Protocols in Networking

Many protocols exist, each serving a specific role. For example:

Table listing protocols and their purposes: TCP ensures reliable delivery, IP routes packets, TLS encrypts and authenticates, and HTTP defines message exchange between clients and servers

Each protocol operates at a specific layer of the networking architecture, building on the services of the protocols below it.

Diagram of the networking stack: Application Layer (HTTP) on top, followed by Transport Layer (TCP or QUIC), Internet Layer (IP), and Link Layer (Ethernet/WiFi)
Each protocol operates at a different layer to achieve seamless communication.

Important:

Traditional HTTP (HTTP/1.1, HTTP/2) relies on TCP to deliver its messages.

Newer HTTP versions (HTTP/3) operate over QUIC, a protocol built on top of UDP.

Why Protocols Matter

Without strict adherence to protocols:

  • Browsers wouldn’t understand web servers.
  • Emails couldn’t be reliably sent.
  • Secure transactions wouldn’t be possible.

Protocols ensure that systems developed by different organizations — across different devices, operating systems, and networks — can interoperate reliably.

In the case of HTTP, understanding its protocol rules allows developers to:

  • Correctly interpret how web communication works.
  • Spot and fix performance bottlenecks.
  • Diagnose unexpected network errors.
  • Build standards-compliant clients and servers.

Next, let’s explore who actually defines these protocols — and how Internet standards like HTTP are created and maintained.

Who Defines Protocols — and What is an RFC?

Now that we understand protocols are essential for communication, the next question is:

Who creates these protocols?

And how are they standardized across the entire Internet?

Key Organizations Behind Internet Standards

Two major organizations are responsible for developing and maintaining the technical standards that power the Internet and the Web:

Table listing two web standard organizations: IETF defines core Internet protocols like TCP, IP, and HTTP; W3C develops web technologies like HTML, CSS, and parts of web application architecture

Diagram showing the relationship between IETF and W3C: IETF defines protocols like TCP/IP or HTTP, which flow into W3C standards like HTML, CSS, and Web APIs
IETF defines communication standards; W3C defines web application standards.
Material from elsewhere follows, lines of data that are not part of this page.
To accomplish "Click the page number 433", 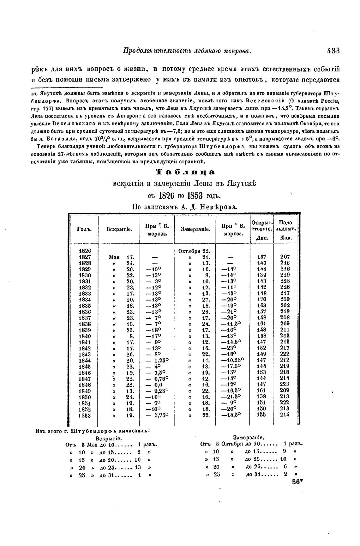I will tap(333, 51).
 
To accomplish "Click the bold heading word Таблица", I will tap(186, 172).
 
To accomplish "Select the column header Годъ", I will tap(84, 229).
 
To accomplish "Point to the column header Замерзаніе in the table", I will tap(195, 229).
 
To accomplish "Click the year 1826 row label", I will tap(85, 251).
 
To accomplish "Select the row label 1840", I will tap(85, 336).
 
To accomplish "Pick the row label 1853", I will tap(85, 415).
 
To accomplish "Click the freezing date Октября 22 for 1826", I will tap(195, 251).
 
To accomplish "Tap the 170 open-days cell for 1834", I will tap(262, 300).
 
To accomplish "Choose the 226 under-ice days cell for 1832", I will tap(285, 288).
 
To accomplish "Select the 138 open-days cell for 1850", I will tap(262, 397).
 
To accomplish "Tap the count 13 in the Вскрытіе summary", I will tap(138, 467).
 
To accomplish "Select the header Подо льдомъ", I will tap(286, 226).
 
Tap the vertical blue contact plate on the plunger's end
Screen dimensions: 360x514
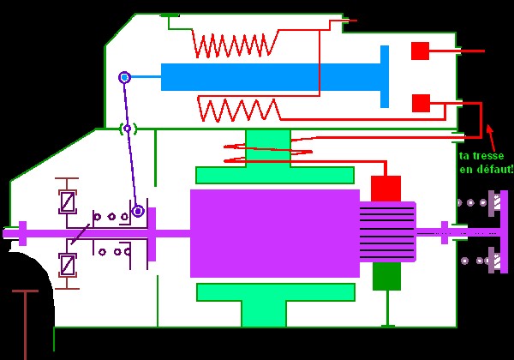[385, 76]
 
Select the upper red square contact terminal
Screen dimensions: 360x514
[420, 51]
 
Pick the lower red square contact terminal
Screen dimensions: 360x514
[421, 103]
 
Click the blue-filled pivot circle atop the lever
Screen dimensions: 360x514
[125, 77]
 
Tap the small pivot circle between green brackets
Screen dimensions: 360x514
[128, 129]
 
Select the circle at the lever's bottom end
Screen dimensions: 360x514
[137, 210]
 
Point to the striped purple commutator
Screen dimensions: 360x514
[387, 231]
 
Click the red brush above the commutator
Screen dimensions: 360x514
[386, 188]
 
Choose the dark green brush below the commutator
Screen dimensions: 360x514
[386, 276]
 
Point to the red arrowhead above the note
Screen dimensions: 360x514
[489, 129]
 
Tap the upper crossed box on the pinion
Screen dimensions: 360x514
[68, 201]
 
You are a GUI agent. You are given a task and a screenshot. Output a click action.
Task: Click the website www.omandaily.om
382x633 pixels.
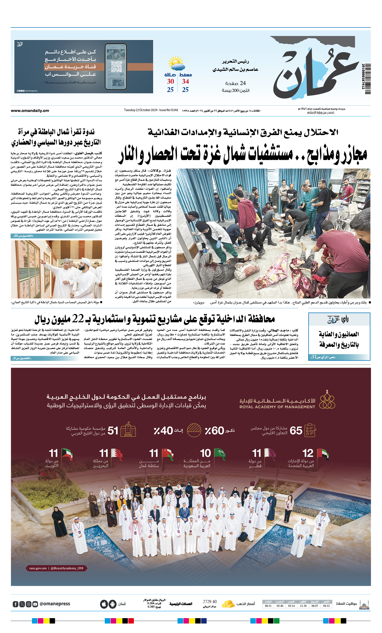coord(30,111)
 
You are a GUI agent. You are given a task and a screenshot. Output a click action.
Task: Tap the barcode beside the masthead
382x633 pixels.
coord(366,79)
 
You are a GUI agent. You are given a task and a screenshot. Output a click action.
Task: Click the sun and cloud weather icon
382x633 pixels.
coord(176,64)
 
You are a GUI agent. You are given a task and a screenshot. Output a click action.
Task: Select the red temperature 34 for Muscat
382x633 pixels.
coord(185,82)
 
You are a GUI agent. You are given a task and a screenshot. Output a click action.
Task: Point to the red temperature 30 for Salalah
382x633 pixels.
coord(170,82)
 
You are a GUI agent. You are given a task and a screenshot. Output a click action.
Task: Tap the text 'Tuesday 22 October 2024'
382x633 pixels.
coord(141,110)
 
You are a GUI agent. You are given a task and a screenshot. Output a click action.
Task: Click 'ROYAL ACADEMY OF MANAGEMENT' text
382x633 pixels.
coord(277,407)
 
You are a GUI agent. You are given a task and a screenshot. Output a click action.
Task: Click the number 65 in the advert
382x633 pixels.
coord(296,431)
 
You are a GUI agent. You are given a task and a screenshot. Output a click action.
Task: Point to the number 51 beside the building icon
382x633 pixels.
coord(113,431)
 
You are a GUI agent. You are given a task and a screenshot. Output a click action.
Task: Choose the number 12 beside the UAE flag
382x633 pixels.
coord(308,453)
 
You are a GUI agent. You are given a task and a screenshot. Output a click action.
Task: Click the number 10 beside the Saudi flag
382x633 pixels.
coord(205,453)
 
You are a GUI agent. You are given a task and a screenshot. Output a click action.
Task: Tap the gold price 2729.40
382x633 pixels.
coord(210,602)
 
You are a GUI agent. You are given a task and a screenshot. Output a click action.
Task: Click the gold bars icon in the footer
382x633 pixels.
coord(228,604)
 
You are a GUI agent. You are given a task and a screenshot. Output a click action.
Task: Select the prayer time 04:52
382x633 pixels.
coord(326,606)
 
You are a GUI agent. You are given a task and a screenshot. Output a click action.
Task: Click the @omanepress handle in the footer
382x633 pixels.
coord(55,604)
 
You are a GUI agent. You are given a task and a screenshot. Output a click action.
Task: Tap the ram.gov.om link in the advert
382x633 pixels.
coord(38,568)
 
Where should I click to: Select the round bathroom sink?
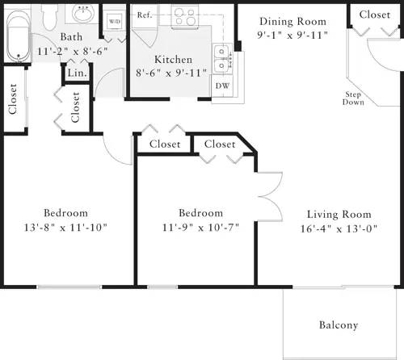pos(82,14)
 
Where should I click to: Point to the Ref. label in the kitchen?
pos(145,15)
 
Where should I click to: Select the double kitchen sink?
pos(221,55)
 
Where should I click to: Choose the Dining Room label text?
pos(292,21)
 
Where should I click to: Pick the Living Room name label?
pos(339,214)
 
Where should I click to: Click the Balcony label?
pos(338,325)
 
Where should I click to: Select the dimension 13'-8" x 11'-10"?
pos(65,227)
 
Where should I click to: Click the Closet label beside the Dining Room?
pos(375,15)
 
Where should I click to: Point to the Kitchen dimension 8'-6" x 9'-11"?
pos(173,73)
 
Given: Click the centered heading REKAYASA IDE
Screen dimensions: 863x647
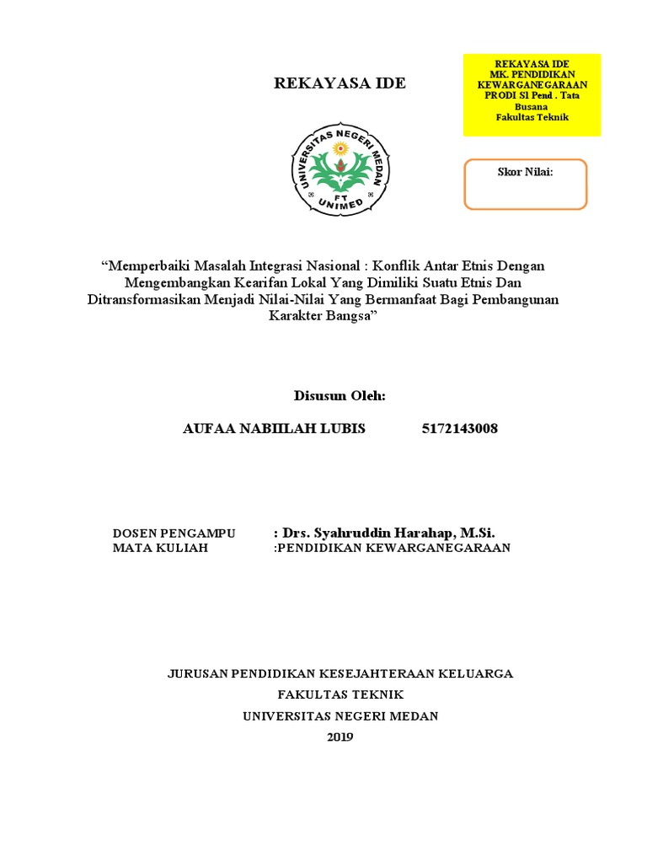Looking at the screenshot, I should (x=340, y=83).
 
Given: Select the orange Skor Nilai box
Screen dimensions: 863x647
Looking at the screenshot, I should (x=525, y=184).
The IETF — Shaping the Internet’s Communication

The Internet Engineering Task Force (IETF) is the primary body that defines how systems on the Internet communicate.

  • It is an open standards organization — meaning engineers, researchers, and practitioners worldwide can contribute.
  • Its work is organized into specialized Working Groups , such as the HTTP Working Group, Security Groups, and Transport Groups.
  • The goal of the IETF is not to control the Internet, but to guide its growth based on technical merit and consensus.

Mission Statement:

“The mission of the IETF is to make the Internet work better by producing high-quality, relevant technical documents that influence the way people design, use, and manage the Internet.” — IETF Mission Statement

The W3C — Standardizing the Web

The World Wide Web Consortium (W3C) focuses specifically on the technologies of the Web.

It develops standards like:

  • HTML
  • CSS
  • DOM specifications
  • Web accessibility standards

The W3C’s mission is to ensure the Web remains accessible, interoperable, and evolves as technologies change.

In short:

  • IETF → Defines protocols that move data across networks (HTTP, TCP, TLS).
  • W3C → Defines how web pages and applications are structured and behave (HTML, CSS).

Note:

Early versions of HTTP (HTTP/1.0 and HTTP/1.1) were co-developed by both the W3C and the IETF. Today, the IETF’s HTTP Working Group is the main authority on HTTP specifications.

What is an RFC?

You’ve likely seen references to “RFCs” in technical documentation.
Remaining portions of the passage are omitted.